## INSTRUCTIONS TO FOLLOW:
Output every entry exactly as it appears.

RECORD SET Start Marker

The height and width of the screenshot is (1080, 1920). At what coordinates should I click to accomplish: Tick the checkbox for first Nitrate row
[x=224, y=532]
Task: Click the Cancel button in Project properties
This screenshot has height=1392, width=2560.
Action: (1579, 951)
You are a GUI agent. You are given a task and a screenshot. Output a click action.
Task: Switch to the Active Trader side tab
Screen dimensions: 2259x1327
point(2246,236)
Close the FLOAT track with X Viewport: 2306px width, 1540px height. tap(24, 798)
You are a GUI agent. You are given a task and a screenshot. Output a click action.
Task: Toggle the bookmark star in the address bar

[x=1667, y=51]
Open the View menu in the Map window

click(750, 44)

RECORD SET End Marker

## EXERCISE RESPONSE:
The height and width of the screenshot is (1080, 1920). At what coordinates should I click to accomplish: Tick the checkbox for first Nitrate row
[x=224, y=532]
Task: Click the Cancel button in Project properties
This screenshot has height=1392, width=2560.
Action: (1579, 951)
You are a GUI agent. You are given a task and a screenshot. Output a click action.
Task: Switch to the Active Trader side tab
Screen dimensions: 2259x1327
point(2246,236)
Close the FLOAT track with X Viewport: 2306px width, 1540px height. tap(24, 798)
You are a GUI agent. You are given a task and a screenshot. Output a click action.
Task: Toggle the bookmark star in the address bar

[x=1667, y=51]
Open the View menu in the Map window

click(750, 44)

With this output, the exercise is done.